### Task input
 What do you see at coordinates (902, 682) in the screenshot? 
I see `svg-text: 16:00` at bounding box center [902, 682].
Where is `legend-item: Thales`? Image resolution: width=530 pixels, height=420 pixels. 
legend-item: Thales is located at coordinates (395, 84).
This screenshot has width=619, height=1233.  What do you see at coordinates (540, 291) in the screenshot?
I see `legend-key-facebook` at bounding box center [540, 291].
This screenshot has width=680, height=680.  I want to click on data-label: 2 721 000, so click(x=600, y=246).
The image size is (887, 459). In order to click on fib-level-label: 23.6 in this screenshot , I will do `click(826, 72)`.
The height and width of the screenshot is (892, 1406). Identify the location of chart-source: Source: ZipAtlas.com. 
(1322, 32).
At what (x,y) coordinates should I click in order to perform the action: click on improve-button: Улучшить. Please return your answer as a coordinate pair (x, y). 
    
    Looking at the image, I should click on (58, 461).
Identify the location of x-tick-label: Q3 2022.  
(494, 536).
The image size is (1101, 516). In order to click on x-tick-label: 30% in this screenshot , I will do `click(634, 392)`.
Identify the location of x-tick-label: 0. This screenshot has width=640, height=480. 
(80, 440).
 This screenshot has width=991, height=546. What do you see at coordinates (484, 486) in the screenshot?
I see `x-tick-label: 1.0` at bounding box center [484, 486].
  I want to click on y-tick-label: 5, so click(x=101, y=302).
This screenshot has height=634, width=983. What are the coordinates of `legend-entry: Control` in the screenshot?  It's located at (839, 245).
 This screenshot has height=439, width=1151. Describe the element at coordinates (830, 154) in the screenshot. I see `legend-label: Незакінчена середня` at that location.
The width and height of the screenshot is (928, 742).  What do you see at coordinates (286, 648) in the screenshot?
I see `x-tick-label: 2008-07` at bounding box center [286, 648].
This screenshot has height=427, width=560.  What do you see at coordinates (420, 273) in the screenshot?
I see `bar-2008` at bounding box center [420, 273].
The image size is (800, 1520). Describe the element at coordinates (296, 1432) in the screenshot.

### Exercise objective
Reproduce all of the lines above word for word, with nothing changed, added, or left out.

### Response area
 What do you see at coordinates (902, 682) in the screenshot? 
I see `svg-text: 16:00` at bounding box center [902, 682].
Where is `legend-item: Thales`? Image resolution: width=530 pixels, height=420 pixels. 
legend-item: Thales is located at coordinates (395, 84).
This screenshot has width=619, height=1233.  What do you see at coordinates (540, 291) in the screenshot?
I see `legend-key-facebook` at bounding box center [540, 291].
This screenshot has width=680, height=680.  I want to click on data-label: 2 721 000, so click(x=600, y=246).
The image size is (887, 459). In order to click on fib-level-label: 23.6 in this screenshot , I will do `click(826, 72)`.
The height and width of the screenshot is (892, 1406). Identify the location of chart-source: Source: ZipAtlas.com. 
(1322, 32).
At what (x,y) coordinates should I click in order to perform the action: click on improve-button: Улучшить. Please return your answer as a coordinate pair (x, y). 
    
    Looking at the image, I should click on (58, 461).
Identify the location of x-tick-label: Q3 2022.  
(494, 536).
The image size is (1101, 516). In order to click on x-tick-label: 30% in this screenshot , I will do `click(634, 392)`.
Identify the location of x-tick-label: 0. This screenshot has width=640, height=480. 
(80, 440).
 This screenshot has width=991, height=546. What do you see at coordinates (484, 486) in the screenshot?
I see `x-tick-label: 1.0` at bounding box center [484, 486].
  I want to click on y-tick-label: 5, so click(x=101, y=302).
This screenshot has height=634, width=983. What are the coordinates of `legend-entry: Control` in the screenshot?  It's located at (839, 245).
 This screenshot has height=439, width=1151. Describe the element at coordinates (830, 154) in the screenshot. I see `legend-label: Незакінчена середня` at that location.
The width and height of the screenshot is (928, 742).  What do you see at coordinates (286, 648) in the screenshot?
I see `x-tick-label: 2008-07` at bounding box center [286, 648].
This screenshot has height=427, width=560.  What do you see at coordinates (420, 273) in the screenshot?
I see `bar-2008` at bounding box center [420, 273].
The image size is (800, 1520). Describe the element at coordinates (296, 1432) in the screenshot.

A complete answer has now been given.